The accusations have triggered a post-electoral crisis and growing protests. On Wednesday two presidential candidates were injured after police fired rubber bullets to break up a protest. Two days later, a violent clash between government and opposition supporters led to the death of one protester, and another had the back of his head sliced opened with a machete.
A group of eight presidential candidates including second-place finisher Célestin has condemned the “brutality” of Haiti’s police force during the protests.
The candidates, as well as observers, have called for an independent five-member commission to verify the vote. Haiti’s nine-member Provisional Electoral Council (CEP), however, has rejected the request saying it lacks the power to form the commission. The crisis and the ensuring tensions have put at risk the scheduled Dec. 27 runoff with some opposition political parties calling for cancellation of the vote while others insist that a transition government is the only way out of the crisis.
Moments before Moise greeted the small crowd inside the Cultural Center’s gallery, representatives of former President Jean-Bertrand Aristide’s Fanmi Lavalas political party in Port-au-Prince were holding their own meeting with the press.
The party’s presidential candidate, Dr. Maryse Narcisse, is one of only two presidential candidates who has legally challenged the results. Last week, an electoral court gave her access to verify some of tally sheets at the Tabulation Center.
“They went through all of the departments and there was not a place where there wasn’t a violation of the electoral law,” Narcisse told the Herald. She noted that in some cases the votes surpassed the number of voters at a polling stations, tally sheets weren’t signed or the list of voters was missing.
While a legal team will ultimately decide the next steps, Narcisse said the party is asking “for sanctions to be taken against all institutions, including members of the CEP, who participated in this massive fraud.”
Moise’s visit came after a controversial stop in New York during which he was greeted with applause and protest by Haitians who accused him and his PHTK party of trying to steal the Oct. 25 vote. The Miami visit was much more low-key. Miami police, however, did thwart an attempt by a small group of Lavalas protesters who were told they could not demonstrate because they lacked a permit. Despite police insistence, one tried — singer and activist Farah Juste. She was briefly arrested and then released by police.
Seemingly not phased by the controversy, Moise sought to reassure the small crowd of the legitimacy of his candidacy and of his program to help Haiti. He also dismissed an exit poll by a Brazilian firm that placed him in fourth position and said the majority of Haitians surveyed believed there was fraud in the elections.

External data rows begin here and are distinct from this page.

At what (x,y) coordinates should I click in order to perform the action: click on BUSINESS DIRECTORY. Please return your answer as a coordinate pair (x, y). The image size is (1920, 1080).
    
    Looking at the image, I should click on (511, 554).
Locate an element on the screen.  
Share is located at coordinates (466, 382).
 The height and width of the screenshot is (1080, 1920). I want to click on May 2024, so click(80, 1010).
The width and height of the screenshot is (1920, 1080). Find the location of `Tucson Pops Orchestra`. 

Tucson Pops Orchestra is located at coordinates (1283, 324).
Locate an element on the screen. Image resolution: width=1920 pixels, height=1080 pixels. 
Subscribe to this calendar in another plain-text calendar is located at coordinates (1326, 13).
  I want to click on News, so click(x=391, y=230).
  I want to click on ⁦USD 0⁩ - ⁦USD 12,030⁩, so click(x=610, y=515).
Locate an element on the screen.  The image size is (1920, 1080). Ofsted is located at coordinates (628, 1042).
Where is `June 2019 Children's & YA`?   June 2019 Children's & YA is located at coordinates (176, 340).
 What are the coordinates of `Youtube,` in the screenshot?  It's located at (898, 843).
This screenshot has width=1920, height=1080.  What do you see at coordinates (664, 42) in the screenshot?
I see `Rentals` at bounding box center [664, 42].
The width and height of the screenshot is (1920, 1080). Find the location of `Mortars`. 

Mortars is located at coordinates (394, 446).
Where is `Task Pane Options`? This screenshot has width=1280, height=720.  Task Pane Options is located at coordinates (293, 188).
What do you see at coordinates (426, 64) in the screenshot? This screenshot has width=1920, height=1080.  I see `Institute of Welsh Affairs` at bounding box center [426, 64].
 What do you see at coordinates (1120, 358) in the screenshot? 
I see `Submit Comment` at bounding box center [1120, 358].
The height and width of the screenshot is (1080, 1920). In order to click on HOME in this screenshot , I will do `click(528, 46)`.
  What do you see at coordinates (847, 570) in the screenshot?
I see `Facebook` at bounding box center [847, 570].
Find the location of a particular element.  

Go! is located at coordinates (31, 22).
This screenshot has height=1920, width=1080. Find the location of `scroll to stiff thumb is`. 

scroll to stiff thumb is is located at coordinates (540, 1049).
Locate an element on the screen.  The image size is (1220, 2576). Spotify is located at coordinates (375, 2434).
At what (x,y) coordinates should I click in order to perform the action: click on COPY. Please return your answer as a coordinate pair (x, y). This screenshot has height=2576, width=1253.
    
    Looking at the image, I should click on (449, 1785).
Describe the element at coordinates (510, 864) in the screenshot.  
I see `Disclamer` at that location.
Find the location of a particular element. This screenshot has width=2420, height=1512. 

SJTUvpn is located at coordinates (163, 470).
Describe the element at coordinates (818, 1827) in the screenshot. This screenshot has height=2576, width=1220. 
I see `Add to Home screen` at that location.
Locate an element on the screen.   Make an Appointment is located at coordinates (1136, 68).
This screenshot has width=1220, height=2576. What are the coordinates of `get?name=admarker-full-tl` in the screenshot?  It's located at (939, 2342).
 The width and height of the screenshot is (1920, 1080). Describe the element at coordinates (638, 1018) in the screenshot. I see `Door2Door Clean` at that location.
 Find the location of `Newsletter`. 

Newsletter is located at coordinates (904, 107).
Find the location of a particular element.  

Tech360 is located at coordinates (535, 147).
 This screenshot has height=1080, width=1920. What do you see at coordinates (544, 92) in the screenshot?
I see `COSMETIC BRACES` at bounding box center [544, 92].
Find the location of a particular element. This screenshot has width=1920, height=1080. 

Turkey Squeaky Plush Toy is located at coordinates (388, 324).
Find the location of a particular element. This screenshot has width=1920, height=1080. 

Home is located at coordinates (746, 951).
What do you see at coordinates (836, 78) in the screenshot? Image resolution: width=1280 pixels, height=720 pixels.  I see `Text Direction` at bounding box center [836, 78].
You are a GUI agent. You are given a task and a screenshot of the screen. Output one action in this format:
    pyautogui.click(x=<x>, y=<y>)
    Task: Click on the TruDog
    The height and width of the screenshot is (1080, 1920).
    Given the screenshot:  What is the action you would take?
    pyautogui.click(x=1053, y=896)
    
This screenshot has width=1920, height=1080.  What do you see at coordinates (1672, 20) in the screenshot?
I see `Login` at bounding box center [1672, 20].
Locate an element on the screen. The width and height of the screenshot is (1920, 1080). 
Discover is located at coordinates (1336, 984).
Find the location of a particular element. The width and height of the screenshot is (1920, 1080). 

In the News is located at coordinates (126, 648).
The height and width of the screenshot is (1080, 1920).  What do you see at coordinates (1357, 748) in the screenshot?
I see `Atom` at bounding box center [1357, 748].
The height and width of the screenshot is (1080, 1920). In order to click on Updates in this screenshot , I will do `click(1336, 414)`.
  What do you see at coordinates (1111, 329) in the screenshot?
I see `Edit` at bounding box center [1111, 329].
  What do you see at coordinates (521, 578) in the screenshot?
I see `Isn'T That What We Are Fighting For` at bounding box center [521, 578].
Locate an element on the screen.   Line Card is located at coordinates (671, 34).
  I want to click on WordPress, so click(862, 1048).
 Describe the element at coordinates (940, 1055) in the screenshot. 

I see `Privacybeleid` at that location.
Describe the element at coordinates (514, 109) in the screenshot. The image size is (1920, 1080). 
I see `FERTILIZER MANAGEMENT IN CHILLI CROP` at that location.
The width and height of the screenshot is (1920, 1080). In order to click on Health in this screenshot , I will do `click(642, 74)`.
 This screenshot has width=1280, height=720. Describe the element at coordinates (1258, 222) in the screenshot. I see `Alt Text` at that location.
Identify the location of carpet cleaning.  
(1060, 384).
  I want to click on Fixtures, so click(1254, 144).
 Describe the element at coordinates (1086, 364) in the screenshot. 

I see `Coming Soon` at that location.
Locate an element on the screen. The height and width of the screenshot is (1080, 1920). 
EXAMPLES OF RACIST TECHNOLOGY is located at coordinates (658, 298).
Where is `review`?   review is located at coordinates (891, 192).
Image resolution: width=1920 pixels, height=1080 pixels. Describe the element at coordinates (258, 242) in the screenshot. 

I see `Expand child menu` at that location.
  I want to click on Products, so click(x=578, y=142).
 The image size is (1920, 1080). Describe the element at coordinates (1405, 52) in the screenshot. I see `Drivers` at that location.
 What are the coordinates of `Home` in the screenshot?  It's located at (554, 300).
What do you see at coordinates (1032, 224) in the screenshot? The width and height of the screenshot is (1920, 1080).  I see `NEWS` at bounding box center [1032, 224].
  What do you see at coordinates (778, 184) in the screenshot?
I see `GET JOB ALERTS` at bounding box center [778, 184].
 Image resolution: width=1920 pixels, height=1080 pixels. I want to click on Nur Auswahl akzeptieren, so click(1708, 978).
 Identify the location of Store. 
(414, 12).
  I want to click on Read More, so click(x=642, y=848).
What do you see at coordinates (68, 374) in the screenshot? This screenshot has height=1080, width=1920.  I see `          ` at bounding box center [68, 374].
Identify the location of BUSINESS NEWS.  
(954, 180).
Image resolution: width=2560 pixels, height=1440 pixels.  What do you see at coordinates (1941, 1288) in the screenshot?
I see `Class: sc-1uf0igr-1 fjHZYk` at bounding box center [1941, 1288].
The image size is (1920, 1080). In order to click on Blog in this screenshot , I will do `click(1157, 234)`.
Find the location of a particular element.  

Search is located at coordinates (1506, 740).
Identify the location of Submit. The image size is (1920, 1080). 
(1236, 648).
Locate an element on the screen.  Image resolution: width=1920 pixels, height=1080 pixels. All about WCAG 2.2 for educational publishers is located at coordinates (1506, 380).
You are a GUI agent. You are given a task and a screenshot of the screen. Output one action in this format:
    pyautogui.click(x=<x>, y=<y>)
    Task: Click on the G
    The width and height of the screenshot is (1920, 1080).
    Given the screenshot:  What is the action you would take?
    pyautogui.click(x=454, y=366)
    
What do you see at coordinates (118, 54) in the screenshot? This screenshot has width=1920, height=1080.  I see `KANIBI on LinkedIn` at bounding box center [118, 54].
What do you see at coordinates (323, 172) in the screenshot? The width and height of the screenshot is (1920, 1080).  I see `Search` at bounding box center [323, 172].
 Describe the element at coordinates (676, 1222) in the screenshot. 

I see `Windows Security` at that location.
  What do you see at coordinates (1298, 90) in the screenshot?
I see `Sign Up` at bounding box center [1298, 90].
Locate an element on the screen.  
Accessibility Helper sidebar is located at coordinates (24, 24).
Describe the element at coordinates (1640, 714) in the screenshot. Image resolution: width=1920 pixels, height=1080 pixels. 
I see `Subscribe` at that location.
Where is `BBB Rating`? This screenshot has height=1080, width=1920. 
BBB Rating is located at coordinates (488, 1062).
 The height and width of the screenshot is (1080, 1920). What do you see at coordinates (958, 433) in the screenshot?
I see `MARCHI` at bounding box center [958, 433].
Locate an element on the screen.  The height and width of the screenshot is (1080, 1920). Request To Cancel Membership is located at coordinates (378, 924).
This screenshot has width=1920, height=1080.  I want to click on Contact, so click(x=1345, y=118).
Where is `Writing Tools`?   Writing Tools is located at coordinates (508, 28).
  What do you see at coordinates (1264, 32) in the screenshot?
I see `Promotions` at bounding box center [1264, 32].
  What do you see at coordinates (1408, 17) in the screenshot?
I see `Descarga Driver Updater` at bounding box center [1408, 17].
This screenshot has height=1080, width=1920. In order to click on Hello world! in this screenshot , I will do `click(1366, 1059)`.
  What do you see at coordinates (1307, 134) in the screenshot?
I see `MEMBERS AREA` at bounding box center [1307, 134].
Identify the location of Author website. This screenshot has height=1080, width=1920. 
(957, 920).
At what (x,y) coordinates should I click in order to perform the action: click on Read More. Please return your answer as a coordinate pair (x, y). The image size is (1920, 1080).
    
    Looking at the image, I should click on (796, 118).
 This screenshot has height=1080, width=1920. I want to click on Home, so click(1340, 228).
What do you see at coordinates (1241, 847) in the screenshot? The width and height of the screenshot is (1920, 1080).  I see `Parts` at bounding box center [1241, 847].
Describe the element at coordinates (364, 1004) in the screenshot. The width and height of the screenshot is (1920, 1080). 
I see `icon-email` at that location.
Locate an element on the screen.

Moise said his only doubt about the election is whether once the final results are issued by the CEP, he would be declared the outright winner of the first round or head into a runoff.
“If there will be a second round, I am prepared to campaign to sell the same vision, the same program, the same project, which is to bring the soil, the rivers, the sun together to [develop] the country,” he said. “Jovenel Moise is a guy who will continue to do all that is good in all domain, but agriculture is our locomotive.”